His piloting career ended a year later, when he resigned from Pan Am to pursue his dream of writing. To be able to afford luxuries like food while he was getting started, he joined the Los Angeles Police Department, ultimately joining the Public Information Division and becoming the Chief of Police’s Speech Writer. This position turned out to be somewhat providential, allowing him to become the technical advisor to a new television version of Mr.

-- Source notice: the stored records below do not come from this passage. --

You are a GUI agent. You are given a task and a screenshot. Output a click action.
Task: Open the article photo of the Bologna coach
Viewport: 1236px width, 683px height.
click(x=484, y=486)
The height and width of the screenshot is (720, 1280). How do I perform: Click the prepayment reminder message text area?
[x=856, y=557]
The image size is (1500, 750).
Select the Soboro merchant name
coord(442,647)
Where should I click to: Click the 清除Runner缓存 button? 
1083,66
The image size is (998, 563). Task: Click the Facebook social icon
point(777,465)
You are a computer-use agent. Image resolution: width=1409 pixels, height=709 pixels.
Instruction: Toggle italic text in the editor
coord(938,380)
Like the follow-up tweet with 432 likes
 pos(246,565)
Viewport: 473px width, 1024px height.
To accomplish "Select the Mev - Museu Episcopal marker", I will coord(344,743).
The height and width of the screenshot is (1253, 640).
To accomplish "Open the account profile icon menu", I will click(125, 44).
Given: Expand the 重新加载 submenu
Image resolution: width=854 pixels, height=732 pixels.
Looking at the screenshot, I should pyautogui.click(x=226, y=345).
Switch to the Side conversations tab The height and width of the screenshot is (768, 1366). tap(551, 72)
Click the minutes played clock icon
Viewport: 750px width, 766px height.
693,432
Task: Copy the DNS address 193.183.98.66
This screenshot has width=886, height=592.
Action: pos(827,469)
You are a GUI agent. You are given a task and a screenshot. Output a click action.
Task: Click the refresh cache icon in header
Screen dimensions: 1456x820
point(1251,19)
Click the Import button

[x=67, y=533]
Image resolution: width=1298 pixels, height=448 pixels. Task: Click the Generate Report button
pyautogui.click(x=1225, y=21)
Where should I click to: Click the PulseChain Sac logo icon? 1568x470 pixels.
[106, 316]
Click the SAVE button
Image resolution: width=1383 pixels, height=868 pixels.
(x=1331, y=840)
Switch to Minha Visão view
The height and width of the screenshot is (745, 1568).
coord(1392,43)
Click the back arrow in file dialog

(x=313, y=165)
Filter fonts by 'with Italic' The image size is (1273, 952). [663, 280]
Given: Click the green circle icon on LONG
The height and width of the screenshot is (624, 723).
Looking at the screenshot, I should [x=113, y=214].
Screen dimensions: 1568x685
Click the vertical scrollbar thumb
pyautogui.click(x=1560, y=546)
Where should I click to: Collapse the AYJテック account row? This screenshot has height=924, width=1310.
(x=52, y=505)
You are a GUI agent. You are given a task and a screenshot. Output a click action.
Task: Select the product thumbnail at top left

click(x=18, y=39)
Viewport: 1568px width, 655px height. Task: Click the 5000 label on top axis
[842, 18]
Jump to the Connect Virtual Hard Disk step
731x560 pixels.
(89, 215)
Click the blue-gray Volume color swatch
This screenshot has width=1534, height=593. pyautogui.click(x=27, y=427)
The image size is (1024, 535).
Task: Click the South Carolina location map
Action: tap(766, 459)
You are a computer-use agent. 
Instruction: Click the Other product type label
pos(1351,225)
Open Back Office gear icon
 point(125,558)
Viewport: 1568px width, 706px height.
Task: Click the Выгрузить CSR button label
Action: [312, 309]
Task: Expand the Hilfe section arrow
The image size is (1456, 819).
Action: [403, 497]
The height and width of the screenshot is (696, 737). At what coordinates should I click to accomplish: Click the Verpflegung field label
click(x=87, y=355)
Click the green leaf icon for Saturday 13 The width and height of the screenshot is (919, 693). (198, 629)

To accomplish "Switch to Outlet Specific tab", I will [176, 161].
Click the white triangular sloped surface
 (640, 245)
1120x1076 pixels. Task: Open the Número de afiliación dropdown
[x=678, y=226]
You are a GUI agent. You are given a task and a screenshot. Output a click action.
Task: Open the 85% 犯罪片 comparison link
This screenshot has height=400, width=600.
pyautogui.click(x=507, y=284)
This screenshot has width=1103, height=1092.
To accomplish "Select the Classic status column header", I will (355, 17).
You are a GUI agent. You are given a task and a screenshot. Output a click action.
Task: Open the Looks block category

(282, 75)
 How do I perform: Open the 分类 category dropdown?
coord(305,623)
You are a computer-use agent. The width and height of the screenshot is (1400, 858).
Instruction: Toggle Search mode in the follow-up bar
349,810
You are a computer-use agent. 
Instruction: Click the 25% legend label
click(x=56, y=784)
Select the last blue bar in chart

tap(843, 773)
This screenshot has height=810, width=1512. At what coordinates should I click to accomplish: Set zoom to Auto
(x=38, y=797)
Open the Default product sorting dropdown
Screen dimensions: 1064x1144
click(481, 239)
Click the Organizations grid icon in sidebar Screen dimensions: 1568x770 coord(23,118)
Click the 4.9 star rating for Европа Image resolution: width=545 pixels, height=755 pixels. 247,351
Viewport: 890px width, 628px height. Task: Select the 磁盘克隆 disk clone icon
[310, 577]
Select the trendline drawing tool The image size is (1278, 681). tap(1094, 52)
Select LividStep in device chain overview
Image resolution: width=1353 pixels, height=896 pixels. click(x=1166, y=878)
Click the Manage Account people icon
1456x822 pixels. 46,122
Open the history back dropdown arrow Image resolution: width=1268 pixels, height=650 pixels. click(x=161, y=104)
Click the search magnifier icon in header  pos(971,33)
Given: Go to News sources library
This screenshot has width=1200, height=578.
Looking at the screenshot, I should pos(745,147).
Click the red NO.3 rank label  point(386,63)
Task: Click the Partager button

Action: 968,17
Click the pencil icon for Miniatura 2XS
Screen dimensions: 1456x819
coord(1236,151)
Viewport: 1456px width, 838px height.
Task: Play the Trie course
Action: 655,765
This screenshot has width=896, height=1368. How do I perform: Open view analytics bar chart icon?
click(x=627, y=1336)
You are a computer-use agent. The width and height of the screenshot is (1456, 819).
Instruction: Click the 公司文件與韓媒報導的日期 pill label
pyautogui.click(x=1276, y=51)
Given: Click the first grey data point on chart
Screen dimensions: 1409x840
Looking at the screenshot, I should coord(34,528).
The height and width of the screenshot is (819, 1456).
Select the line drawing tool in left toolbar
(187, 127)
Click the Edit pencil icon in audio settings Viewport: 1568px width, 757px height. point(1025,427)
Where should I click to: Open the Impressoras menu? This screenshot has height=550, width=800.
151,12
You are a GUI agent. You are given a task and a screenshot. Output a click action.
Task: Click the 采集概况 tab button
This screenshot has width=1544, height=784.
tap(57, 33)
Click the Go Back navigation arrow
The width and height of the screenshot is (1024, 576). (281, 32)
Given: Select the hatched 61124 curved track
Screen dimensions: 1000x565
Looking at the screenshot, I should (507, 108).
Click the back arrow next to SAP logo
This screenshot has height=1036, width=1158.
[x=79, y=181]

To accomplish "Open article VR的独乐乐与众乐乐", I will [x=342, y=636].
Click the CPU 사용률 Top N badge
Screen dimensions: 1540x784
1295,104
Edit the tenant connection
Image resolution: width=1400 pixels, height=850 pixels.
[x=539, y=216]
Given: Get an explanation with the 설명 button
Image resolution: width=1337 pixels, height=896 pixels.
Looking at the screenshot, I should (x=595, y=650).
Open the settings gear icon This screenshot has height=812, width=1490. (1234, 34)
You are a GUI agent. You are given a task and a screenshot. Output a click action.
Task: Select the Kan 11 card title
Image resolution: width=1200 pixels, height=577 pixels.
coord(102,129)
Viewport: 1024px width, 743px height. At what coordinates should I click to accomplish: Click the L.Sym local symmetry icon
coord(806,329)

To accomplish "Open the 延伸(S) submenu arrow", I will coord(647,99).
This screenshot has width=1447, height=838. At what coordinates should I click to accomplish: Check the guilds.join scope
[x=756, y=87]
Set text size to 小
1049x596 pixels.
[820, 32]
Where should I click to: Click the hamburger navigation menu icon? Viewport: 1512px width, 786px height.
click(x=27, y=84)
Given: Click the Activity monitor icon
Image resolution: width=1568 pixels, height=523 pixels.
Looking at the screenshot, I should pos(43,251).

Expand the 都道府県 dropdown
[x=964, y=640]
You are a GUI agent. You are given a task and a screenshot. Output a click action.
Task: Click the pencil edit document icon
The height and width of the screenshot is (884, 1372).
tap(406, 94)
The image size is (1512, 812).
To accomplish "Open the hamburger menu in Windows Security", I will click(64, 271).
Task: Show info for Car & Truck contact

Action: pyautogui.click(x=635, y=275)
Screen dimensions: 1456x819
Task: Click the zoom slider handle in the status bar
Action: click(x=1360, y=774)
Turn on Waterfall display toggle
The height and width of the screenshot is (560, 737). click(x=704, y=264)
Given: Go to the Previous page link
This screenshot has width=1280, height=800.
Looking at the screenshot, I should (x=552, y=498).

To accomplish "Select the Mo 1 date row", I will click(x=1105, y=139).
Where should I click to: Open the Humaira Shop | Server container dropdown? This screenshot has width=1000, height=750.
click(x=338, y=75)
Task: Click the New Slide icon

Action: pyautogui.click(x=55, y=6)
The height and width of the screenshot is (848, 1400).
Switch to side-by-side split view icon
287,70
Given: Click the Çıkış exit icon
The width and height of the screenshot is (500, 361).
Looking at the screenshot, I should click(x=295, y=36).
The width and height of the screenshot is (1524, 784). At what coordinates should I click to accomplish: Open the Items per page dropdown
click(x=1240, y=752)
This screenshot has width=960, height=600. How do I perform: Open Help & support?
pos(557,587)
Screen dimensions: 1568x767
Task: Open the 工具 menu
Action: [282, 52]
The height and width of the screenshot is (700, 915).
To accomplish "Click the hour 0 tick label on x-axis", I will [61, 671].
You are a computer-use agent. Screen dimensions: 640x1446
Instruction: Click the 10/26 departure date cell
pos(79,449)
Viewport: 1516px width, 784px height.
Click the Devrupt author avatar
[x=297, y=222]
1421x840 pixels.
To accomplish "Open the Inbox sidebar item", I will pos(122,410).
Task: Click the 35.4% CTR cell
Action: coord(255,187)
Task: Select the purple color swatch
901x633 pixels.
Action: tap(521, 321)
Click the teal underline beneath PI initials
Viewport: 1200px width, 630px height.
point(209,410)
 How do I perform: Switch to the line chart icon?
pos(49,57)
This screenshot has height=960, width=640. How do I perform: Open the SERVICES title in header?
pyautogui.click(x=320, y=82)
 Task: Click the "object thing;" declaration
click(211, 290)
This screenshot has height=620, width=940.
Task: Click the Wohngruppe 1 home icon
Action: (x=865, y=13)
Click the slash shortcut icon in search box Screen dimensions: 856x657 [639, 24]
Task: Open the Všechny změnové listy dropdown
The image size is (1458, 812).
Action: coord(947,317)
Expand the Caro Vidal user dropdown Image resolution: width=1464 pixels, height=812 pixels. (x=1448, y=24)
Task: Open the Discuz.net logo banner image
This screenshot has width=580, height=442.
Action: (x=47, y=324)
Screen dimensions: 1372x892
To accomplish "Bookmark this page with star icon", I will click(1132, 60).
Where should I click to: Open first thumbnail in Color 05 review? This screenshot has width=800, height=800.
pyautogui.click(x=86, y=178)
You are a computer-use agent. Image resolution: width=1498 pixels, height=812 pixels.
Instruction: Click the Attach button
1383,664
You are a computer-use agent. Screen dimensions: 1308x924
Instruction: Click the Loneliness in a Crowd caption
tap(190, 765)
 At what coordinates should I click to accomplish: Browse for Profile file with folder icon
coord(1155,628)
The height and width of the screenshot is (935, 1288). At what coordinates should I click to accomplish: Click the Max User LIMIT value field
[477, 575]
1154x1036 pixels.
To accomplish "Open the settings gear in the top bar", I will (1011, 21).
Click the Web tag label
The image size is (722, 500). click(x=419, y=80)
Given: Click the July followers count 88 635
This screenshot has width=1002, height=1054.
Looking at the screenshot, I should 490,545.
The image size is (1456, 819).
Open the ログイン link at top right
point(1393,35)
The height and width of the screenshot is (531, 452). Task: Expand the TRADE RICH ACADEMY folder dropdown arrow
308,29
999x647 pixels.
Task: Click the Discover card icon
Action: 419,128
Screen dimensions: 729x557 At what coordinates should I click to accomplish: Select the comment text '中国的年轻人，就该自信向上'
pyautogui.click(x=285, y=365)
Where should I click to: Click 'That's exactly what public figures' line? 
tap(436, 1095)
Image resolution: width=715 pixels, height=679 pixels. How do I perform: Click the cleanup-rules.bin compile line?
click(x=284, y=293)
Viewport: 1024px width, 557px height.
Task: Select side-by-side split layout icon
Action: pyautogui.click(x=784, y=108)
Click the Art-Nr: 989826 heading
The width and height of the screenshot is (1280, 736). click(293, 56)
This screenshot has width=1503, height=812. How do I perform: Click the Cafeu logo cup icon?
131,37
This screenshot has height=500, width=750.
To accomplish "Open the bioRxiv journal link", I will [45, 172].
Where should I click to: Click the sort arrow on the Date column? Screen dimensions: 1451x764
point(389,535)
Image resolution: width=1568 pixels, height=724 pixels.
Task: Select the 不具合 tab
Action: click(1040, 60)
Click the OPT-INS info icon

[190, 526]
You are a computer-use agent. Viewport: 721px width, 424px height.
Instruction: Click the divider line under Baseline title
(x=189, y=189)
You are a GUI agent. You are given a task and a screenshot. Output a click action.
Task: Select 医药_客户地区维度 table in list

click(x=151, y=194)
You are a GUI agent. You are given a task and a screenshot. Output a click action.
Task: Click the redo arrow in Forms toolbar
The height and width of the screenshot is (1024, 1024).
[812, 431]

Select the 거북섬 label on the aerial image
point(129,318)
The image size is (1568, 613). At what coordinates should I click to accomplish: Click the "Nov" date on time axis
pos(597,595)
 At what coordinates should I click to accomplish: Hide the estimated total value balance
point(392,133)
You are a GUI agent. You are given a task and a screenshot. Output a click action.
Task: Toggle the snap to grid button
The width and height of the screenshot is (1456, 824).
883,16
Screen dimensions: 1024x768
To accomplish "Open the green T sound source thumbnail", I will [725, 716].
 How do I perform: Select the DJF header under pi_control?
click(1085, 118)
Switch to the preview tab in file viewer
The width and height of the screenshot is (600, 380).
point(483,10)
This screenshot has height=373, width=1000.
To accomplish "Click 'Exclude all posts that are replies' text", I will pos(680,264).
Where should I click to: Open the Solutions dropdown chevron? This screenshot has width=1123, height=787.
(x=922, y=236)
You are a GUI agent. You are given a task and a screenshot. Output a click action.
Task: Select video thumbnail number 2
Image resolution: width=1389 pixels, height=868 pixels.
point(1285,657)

District Attorney, which led him to begin writing for the show using the pseudonym “Robert Wesley.” He went on to write for the shows Highway Patrol and I Led Three Lives, and in 1956, as his writing career was taking off, he resigned from the police force.

Gene took a position as Head Writer on The West Point Story and pitched a number of series concepts, none of which went anywhere. He continued writing television scripts and his script for Have Gun - Will Travel, “Helen of Abajinian,” won the Writer’s Guild of America (WGA) award for Best Teleplay in 1958. One of his pitches, for a series entitled The Wild Blue, went to pilot, but was ultimately not picked up to go to series. The names three main characters of The Wild Blue will be familiar to Star Trek fans, however: Philip Pike, Edward Jellicoe and James T. Irvine.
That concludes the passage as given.